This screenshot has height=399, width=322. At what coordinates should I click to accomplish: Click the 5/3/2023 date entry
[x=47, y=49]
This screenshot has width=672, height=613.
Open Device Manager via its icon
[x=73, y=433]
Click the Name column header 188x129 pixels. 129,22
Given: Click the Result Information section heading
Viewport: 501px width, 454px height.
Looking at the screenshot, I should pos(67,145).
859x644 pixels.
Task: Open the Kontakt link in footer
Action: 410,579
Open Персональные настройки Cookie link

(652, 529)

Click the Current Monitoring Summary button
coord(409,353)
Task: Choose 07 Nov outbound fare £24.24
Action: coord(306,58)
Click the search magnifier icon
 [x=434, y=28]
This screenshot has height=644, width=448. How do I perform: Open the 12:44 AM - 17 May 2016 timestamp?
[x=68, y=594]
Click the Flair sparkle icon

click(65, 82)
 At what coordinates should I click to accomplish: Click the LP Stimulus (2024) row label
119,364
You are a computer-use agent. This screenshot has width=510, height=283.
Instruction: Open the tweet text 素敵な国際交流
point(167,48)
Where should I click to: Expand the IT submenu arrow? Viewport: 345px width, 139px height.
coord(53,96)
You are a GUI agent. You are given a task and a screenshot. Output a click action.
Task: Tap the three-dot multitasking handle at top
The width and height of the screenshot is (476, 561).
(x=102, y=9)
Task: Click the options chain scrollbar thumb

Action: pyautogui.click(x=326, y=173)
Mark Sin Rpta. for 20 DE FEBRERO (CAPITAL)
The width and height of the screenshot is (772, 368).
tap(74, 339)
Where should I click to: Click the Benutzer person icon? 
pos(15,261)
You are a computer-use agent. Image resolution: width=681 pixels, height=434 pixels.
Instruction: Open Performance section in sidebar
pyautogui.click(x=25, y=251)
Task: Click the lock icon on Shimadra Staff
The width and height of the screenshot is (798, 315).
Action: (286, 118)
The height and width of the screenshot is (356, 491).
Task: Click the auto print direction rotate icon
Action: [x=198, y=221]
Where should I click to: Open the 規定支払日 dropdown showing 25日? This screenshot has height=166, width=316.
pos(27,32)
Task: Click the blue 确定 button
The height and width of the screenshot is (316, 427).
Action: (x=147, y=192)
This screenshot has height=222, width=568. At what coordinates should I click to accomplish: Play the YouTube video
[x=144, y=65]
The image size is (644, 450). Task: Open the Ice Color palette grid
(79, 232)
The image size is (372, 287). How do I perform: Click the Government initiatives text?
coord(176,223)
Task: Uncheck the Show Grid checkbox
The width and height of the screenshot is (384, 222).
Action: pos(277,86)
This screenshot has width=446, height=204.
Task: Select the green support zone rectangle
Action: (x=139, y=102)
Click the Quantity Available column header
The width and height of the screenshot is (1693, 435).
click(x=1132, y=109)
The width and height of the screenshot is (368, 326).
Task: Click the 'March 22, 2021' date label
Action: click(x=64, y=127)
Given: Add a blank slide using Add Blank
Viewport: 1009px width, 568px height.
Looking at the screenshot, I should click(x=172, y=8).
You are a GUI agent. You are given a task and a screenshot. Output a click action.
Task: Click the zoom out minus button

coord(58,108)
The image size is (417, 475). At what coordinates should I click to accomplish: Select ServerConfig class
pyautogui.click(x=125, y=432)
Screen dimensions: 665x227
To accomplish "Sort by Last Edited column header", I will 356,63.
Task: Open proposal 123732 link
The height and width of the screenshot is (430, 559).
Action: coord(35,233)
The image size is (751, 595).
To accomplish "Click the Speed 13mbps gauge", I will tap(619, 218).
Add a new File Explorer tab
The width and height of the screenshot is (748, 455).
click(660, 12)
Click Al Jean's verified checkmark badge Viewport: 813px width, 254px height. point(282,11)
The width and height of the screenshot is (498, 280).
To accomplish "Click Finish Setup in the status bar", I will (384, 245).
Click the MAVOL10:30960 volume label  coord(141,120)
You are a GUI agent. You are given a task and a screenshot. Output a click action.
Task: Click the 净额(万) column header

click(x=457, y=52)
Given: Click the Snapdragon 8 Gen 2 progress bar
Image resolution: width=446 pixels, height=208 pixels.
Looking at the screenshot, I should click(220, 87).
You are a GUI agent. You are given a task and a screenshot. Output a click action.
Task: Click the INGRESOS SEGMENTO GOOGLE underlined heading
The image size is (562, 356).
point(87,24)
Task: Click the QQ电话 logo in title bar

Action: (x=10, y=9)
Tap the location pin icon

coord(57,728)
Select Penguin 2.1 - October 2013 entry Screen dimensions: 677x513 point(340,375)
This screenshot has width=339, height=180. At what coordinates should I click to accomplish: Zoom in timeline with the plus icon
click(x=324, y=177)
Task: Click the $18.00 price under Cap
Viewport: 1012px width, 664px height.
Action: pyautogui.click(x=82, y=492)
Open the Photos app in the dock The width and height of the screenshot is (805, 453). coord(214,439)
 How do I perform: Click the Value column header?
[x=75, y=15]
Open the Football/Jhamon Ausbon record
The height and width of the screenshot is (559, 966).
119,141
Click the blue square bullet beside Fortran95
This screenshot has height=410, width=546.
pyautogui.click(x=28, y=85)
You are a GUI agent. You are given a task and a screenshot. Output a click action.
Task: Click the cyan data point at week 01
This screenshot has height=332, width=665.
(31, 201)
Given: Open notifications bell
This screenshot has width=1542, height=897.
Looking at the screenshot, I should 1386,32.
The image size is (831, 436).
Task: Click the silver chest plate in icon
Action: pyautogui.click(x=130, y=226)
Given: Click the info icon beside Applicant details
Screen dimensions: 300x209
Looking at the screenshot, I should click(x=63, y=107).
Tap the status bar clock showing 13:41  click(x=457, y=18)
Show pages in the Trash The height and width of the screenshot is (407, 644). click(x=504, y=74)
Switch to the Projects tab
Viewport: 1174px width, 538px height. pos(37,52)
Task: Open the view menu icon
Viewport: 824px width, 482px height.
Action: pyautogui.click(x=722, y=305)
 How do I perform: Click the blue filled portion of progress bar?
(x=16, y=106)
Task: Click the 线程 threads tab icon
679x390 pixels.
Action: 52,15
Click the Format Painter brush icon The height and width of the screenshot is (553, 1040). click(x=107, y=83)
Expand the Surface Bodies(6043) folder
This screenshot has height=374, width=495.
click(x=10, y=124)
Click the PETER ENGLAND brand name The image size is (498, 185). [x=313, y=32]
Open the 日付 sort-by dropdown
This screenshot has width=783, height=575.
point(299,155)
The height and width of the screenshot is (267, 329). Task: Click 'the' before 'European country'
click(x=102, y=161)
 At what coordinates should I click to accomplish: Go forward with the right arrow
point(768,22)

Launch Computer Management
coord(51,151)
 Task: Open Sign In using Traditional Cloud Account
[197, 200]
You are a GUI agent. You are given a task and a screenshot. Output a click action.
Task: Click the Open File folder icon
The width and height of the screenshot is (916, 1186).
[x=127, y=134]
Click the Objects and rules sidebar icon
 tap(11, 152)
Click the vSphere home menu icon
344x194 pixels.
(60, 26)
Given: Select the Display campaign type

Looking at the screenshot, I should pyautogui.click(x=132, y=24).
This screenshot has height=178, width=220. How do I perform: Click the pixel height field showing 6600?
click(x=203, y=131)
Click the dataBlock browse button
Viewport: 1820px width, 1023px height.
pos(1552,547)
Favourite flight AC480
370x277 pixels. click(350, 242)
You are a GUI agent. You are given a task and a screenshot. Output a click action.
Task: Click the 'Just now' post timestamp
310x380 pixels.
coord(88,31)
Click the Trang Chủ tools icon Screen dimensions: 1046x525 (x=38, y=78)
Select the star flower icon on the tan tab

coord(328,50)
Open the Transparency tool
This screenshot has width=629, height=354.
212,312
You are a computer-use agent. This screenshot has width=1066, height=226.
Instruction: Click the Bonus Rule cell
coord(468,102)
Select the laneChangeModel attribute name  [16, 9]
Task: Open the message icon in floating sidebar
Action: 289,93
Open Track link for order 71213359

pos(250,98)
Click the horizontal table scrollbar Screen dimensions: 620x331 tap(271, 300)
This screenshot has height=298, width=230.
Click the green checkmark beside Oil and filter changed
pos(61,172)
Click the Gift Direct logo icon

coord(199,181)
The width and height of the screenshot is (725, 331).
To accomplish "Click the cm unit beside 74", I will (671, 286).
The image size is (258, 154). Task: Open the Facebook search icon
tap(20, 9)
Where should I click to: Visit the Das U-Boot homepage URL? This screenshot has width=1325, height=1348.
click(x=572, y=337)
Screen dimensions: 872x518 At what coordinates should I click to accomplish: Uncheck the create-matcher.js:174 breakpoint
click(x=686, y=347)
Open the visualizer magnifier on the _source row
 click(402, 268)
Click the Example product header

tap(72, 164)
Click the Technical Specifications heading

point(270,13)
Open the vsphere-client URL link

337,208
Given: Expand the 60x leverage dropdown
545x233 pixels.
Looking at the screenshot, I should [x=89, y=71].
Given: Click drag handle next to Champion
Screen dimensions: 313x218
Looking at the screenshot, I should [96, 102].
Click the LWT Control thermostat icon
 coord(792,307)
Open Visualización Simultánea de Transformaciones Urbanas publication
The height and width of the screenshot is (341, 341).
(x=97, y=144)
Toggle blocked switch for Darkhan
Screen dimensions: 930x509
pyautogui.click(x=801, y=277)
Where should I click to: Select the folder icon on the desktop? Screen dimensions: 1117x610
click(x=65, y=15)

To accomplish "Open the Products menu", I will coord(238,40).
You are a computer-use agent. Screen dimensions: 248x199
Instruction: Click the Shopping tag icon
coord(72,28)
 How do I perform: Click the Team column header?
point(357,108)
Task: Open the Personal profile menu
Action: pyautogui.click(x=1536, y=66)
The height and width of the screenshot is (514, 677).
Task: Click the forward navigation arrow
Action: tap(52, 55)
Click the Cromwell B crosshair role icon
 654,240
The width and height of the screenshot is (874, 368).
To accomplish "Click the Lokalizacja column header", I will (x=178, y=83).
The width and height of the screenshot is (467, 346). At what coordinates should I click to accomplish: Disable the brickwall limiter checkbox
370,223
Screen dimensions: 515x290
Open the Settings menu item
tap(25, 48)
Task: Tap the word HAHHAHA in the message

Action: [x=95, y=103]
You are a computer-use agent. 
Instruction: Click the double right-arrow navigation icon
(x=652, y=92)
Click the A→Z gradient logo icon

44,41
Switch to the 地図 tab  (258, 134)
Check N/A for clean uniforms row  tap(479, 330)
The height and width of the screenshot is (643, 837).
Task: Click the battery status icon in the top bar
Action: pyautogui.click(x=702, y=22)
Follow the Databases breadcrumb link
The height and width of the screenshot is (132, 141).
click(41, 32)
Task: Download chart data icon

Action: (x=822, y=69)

§ Work to be completed
Please output the line that contains "Open the Settings menu item" and every line after it in the entries above, exactly, and nothing more.

§ Solution
Open the Settings menu item
tap(25, 48)
Task: Tap the word HAHHAHA in the message

Action: [x=95, y=103]
You are a computer-use agent. 
Instruction: Click the double right-arrow navigation icon
(x=652, y=92)
Click the A→Z gradient logo icon

44,41
Switch to the 地図 tab  (258, 134)
Check N/A for clean uniforms row  tap(479, 330)
The height and width of the screenshot is (643, 837).
Task: Click the battery status icon in the top bar
Action: pyautogui.click(x=702, y=22)
Follow the Databases breadcrumb link
The height and width of the screenshot is (132, 141).
click(41, 32)
Task: Download chart data icon

Action: (x=822, y=69)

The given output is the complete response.